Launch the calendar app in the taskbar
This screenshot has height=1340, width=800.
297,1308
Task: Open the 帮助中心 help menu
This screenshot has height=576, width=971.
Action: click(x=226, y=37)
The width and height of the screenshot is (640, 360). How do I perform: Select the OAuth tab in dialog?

-------------------------

= About this exercise =
Output the full listing exactly, please.

= Your solution =
Launch the calendar app in the taskbar
This screenshot has height=1340, width=800.
297,1308
Task: Open the 帮助中心 help menu
This screenshot has height=576, width=971.
Action: click(x=226, y=37)
The width and height of the screenshot is (640, 360). How do I perform: Select the OAuth tab in dialog?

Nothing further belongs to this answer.